Put the tsp of canola oil in a big skillet, and this is where the fun part comes in.  You use canned goods to press the paninis.  Place the sandwiches in the skillet, then put another skillet on top, and put two 14oz. cans in the top skillet.  This presses the paninis down without you having to stand over them.  I keep the heat towards the lower side of medium and give it about 3-4 minutes per side.

Then I make my favorite salad, arugula with homemade lemon vinaigrette dressing.  Very simple:

Lemon juice - about 1 tbsp
salt
pepper
then I drizzle in the extra virgin olive oil while whisking with my mini whisk.  Maybe about a tbsp olive oil.

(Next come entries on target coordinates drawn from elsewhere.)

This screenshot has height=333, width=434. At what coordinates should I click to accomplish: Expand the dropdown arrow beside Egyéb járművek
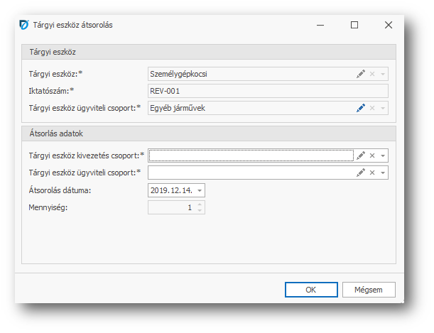point(383,108)
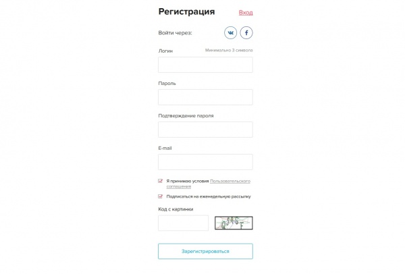
Task: Select the Подтверждение пароля input field
Action: coord(205,130)

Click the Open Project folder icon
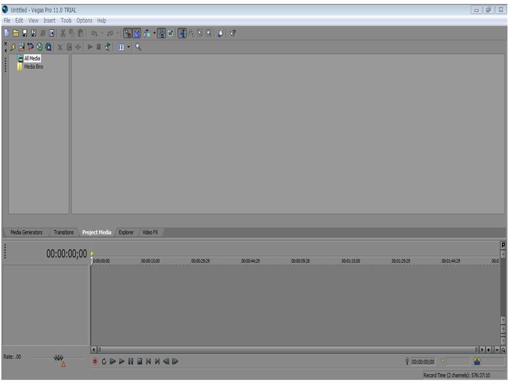click(x=15, y=33)
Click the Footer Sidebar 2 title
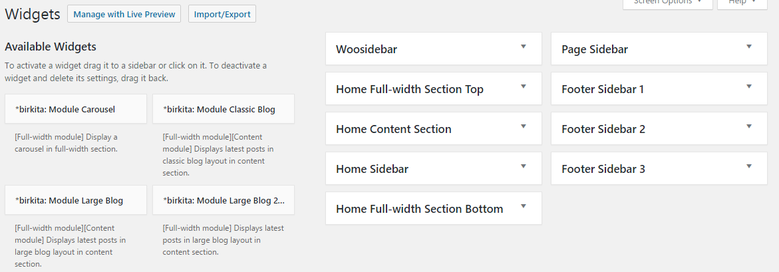Viewport: 779px width, 272px height. click(x=603, y=129)

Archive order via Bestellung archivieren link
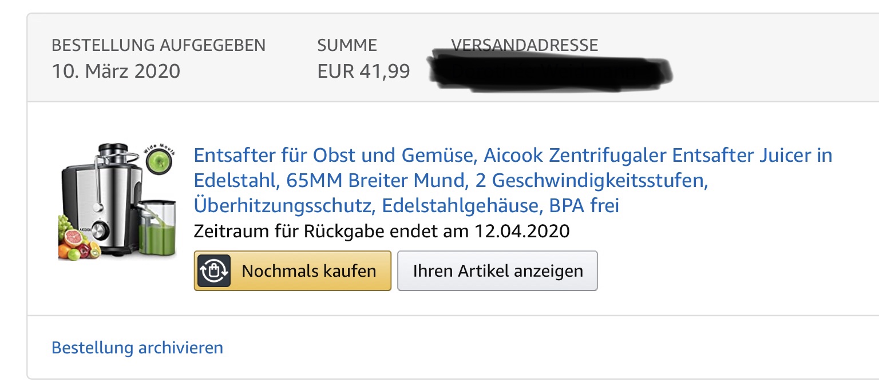click(x=137, y=347)
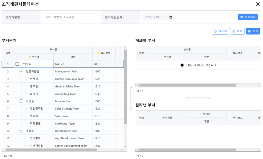Click the 확정 confirm button

pyautogui.click(x=237, y=31)
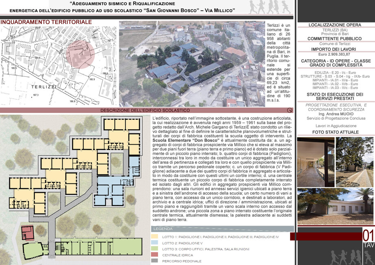Click the 01 TAV sheet number label
This screenshot has height=265, width=375.
click(368, 239)
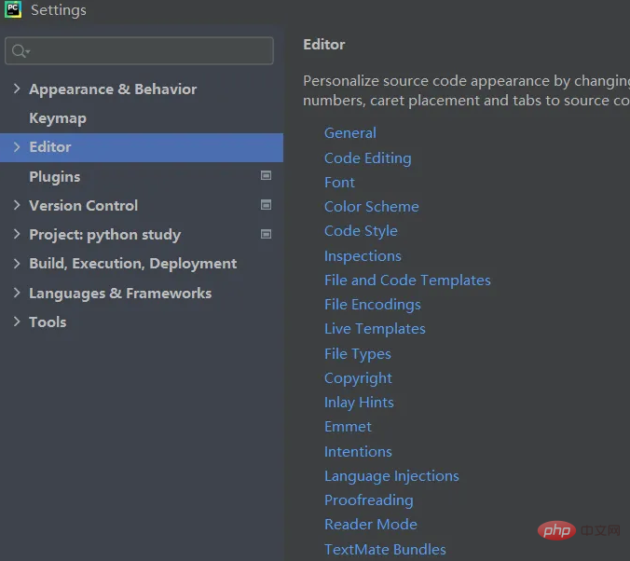Viewport: 630px width, 561px height.
Task: Click the search magnifier icon in settings
Action: 20,51
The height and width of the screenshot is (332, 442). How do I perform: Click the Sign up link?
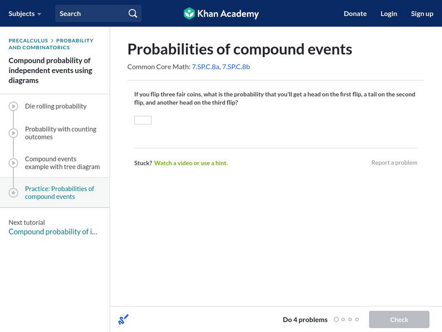pyautogui.click(x=422, y=13)
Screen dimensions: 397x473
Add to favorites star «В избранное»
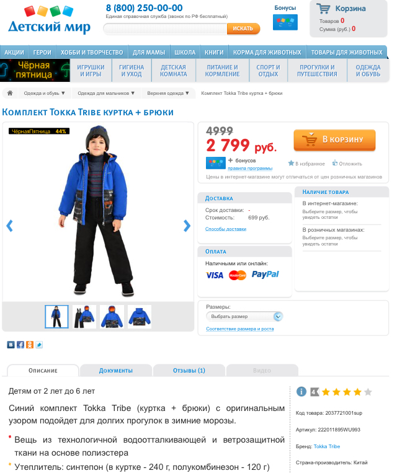click(x=306, y=164)
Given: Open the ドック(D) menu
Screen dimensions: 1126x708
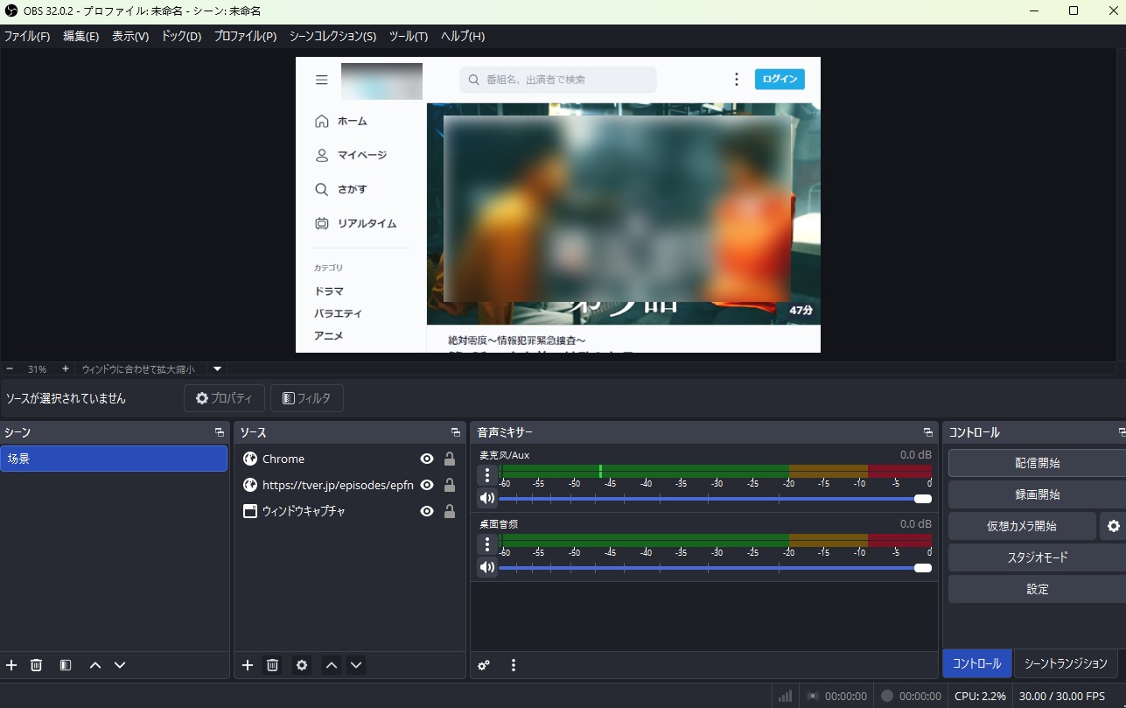Looking at the screenshot, I should [181, 36].
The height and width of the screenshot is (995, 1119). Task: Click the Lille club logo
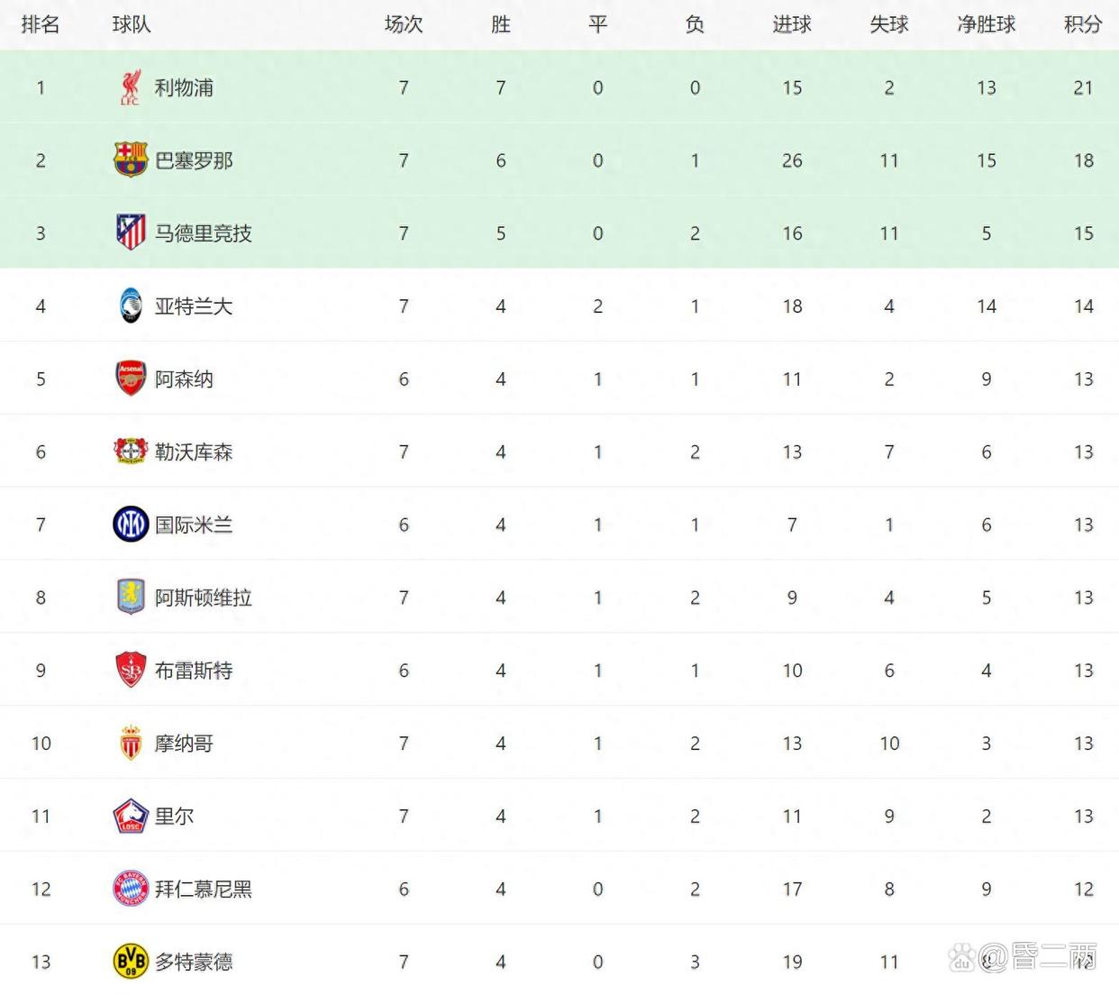pyautogui.click(x=131, y=816)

Optional ingredients in this dressing are fresh basil and parmesan cheese, but last night I was trying to be good/fast so I kept it simple.  (For the BF I serve romaine with caesar dressing, the only salad he will eat-- another reason I love this meal is I can adapt it to both of us).

I love these because they are much more delicious than your average turkey sandwich with much less fat than a turkey-cheese-mayo situation on a white sub roll with chips (my man's go-to turkey dinner, although he doesn't do the mayo).

Try these, you will be hooked!! 

(Note: the first pic is from another night when I made these, months back-- last night's photo is above).